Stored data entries
□ □ □ □ □ □ □
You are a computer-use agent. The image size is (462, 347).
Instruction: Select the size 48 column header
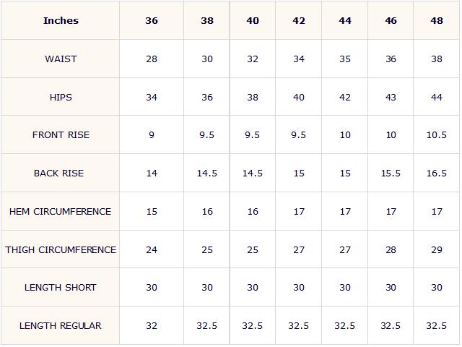coord(436,20)
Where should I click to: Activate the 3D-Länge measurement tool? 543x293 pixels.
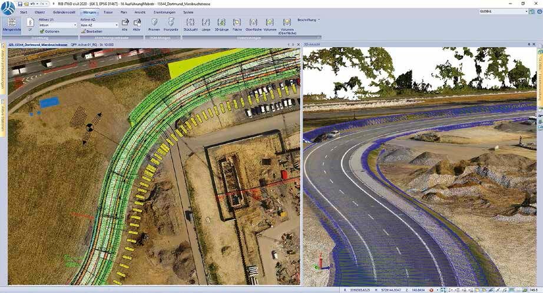(x=221, y=25)
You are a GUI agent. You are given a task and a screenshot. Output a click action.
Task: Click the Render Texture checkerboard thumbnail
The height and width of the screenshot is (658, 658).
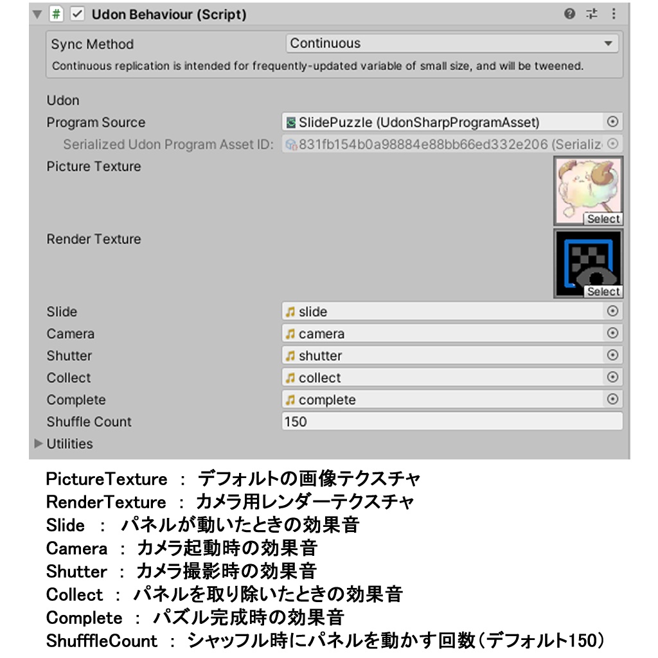(x=588, y=262)
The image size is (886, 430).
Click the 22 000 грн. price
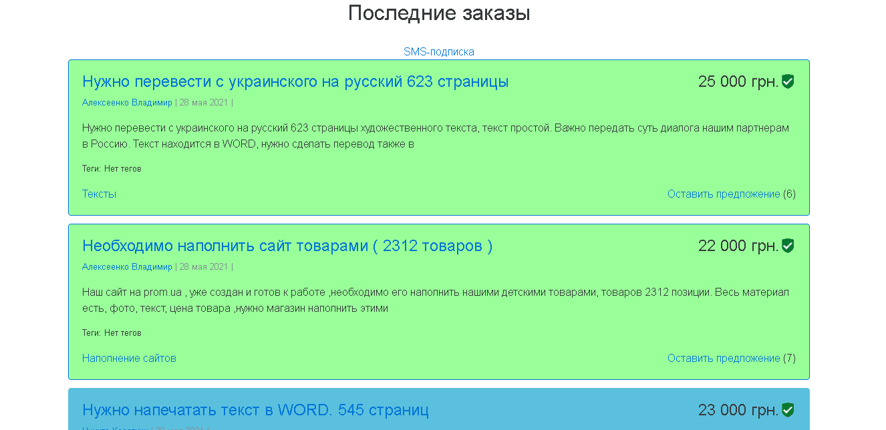pos(738,246)
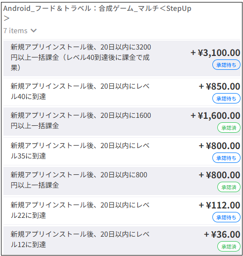Click the +¥3,100.00 reward amount

tap(215, 53)
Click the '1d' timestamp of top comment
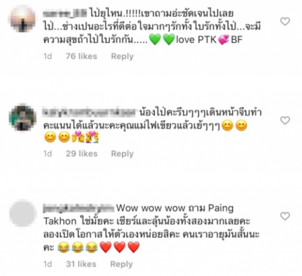Viewport: 302px width, 276px height. [x=48, y=57]
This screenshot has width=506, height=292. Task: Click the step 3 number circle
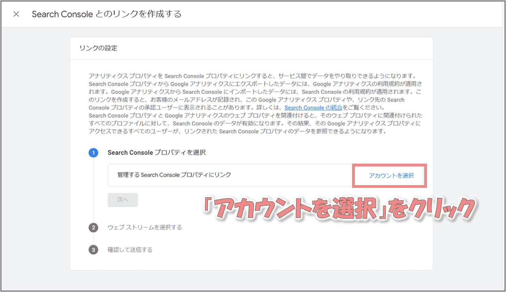(x=94, y=250)

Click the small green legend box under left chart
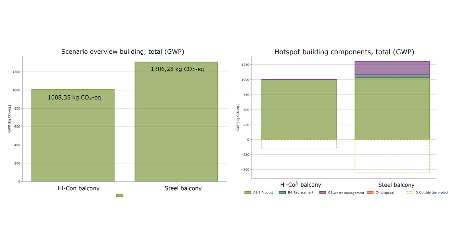[120, 196]
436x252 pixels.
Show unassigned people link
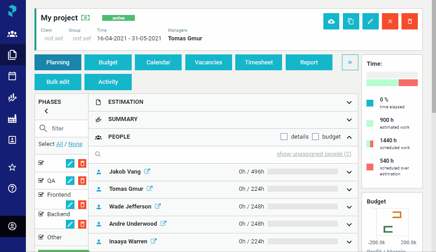pos(314,154)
□ □ □ □ □ □ □
:: What you have to do ::
Copy out, exactly and without pictures, each line from the one containing "Click the small" through the final line of the entries, both ends included.

:: Answer to this exercise ::
Click the small green legend box under left chart
[120, 196]
436x252 pixels.
Show unassigned people link
pos(314,154)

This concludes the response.